To be exact, Gardasil does not protect against 30% of the types of HPV which cause cervical cancer. Armed with this knowledge, who would still want to get the vaccine and have unprotected sex with questionable partners? I am unable to find exact stats, but I would personally feel much safer using a condom. When used correctly, condoms are fairly reliable protection--although they still leave a woman partially susceptible, because HPV can be spread to and from peripheral areas which are left uncovered.

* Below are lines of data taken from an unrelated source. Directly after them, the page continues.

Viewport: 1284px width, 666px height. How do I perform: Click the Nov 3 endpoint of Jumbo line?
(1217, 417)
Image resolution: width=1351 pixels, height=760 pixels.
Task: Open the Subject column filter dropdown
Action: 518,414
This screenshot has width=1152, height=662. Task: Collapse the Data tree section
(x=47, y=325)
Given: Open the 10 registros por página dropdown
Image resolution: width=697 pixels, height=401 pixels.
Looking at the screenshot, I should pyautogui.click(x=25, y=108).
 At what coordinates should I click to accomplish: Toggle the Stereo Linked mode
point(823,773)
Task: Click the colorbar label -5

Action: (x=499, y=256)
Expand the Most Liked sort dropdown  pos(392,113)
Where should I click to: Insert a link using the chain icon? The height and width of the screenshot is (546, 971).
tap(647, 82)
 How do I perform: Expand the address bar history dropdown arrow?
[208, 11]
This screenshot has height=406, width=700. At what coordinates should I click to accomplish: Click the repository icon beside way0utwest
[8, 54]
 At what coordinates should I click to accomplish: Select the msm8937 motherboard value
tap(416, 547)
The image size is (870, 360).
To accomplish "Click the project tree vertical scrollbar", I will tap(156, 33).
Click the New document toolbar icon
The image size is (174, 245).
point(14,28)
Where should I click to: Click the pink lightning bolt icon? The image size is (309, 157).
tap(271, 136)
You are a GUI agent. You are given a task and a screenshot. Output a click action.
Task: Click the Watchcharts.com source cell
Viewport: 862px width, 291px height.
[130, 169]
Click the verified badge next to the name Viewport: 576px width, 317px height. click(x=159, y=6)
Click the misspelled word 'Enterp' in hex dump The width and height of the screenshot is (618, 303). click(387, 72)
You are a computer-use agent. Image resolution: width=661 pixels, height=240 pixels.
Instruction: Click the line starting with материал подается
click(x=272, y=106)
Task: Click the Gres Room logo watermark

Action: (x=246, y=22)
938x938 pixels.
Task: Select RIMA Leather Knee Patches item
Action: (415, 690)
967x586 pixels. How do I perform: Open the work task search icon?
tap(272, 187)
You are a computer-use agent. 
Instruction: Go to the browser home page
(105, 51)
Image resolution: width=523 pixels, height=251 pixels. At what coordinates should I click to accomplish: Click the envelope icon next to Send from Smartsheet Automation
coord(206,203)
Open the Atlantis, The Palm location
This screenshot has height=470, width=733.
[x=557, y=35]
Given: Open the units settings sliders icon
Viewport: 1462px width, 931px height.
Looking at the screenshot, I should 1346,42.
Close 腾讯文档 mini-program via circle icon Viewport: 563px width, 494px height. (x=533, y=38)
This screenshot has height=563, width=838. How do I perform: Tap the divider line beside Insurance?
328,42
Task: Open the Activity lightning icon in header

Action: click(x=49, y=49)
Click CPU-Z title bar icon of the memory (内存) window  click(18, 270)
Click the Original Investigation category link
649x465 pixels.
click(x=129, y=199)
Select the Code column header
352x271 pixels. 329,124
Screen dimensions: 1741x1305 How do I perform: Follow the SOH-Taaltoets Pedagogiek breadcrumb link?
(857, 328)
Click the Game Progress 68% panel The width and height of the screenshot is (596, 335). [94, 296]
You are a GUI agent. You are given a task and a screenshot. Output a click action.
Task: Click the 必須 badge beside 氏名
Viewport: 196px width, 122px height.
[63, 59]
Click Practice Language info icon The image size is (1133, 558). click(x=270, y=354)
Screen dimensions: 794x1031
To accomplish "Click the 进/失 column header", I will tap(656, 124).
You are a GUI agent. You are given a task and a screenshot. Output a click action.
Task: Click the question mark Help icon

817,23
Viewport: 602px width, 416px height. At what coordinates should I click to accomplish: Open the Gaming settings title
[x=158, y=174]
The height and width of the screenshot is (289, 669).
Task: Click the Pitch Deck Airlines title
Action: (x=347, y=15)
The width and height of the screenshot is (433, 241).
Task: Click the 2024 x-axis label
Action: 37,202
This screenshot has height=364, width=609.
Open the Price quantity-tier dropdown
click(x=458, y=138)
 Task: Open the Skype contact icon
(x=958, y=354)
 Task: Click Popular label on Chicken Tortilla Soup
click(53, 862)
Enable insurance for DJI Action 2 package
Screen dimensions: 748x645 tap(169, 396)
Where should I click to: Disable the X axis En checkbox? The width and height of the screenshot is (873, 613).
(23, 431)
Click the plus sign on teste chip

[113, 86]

Then there are the other things for which you are at risk: gonorrhea, syphilis, HIV, and herpes, to name a few. And don't forget about pregnancy. I know some of you are wondering what kind of an idiot would think this vaccine could serve as birth control. The answer is not an idiot, but a teenager. (These are some of the same kids who don't believe oral sex qualifies as sex.) My mother-in-law told me about a friend whose daughter had been told by one of her peers about the virtues of the vaccine--which in her warped perception included birth control. I hope this girl was an exception; however, perceived protection against pregnancy is not the only false sense of security encouraged by the vaccine.

As if all this weren't enough, this shot is hurting girls. They don't go over this in the saccharine-sweet commercial in which the mother-daughter pairs discuss their reasons for vaccinating while painting one another's toenails. One 18-year-old, Amanda, was a varsity athlete until she received her first dose. She developed pain at her injection site, which traveled to the rest of her body. She is now chronically ill and must take morphine just to get through the pain. There are others, although to be fair, it is not clear in all the cases that Gardasil caused the illness. The mere shadow of a chance is enough for me.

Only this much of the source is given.